The Romans would never have found time to conquer the world if they had been obliged first to learn Latin. 

—Heinrich Heine, 1827

All that we know is nothing can be known. 

—Lord Byron, 1812

In large states public education will always be mediocre, for the same reason that in large kitchens the cooking is usually bad. 

—Friedrich Nietzsche, 1878

Knowledge is an ancient error reflecting on its youth. 

—Francis Picabia, 1949

Rewards and punishment are the lowest form of education.

—Zhuangzi, c. 286 BC

I am an old scholar, better-looking now than when I was young.

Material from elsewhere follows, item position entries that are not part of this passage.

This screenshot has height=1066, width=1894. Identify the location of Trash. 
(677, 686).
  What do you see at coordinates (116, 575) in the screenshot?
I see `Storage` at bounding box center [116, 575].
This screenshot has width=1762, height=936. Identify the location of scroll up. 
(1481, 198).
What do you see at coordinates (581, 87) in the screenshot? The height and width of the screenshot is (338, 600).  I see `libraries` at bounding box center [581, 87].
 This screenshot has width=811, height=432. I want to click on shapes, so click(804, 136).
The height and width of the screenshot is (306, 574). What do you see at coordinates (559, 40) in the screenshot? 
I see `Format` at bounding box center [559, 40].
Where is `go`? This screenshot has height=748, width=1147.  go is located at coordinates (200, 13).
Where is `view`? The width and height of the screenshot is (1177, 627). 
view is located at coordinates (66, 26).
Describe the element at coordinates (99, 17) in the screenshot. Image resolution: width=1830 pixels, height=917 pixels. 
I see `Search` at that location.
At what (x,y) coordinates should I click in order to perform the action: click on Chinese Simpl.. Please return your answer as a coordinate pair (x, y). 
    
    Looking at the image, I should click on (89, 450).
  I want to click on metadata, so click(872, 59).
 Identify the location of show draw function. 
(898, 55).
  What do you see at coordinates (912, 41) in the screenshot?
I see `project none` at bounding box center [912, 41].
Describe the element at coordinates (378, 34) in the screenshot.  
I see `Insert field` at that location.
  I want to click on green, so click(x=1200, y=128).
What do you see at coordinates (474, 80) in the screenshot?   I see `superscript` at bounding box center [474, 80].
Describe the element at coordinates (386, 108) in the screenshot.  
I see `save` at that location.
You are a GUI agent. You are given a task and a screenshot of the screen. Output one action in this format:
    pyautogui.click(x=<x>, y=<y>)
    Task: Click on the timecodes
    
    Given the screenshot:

That’s what sitting on your ass does to your face.

—Leonard Cohen, 1970

I wonder whether if I had an education I should have been more or less a fool than I am. 

—Alice James, 1889

Education is a weapon whose effects depend on who holds it in his hands and at whom it is aimed.

—Joseph Stalin, 1934

If the heavens were all parchment, and the trees of the forest all pens, and every human being were a scribe, it would still be impossible to record all that I have learned from my teachers.

—Jochanan ben Zakkai, c. 75

Real education must ultimately be limited to men who insist on knowing—the rest is mere sheep herding.

—Ezra Pound, 1934

The period of a [Persian] boy’s education is between the ages of five and twenty, and he is taught three things only: to ride, to use the bow, and to speak the truth.

—Herodotus, c. 440 BC

My own experience is that a certain kind of genius among students is best brought out in bed.

—Allen Ginsberg, 1981

The Founding Fathers in their wisdom decided that children were an unnatural strain on parents. So they provided jails called schools, equipped with tortures called an education. School is where you go between when your parents can’t take you and industry can’t take you.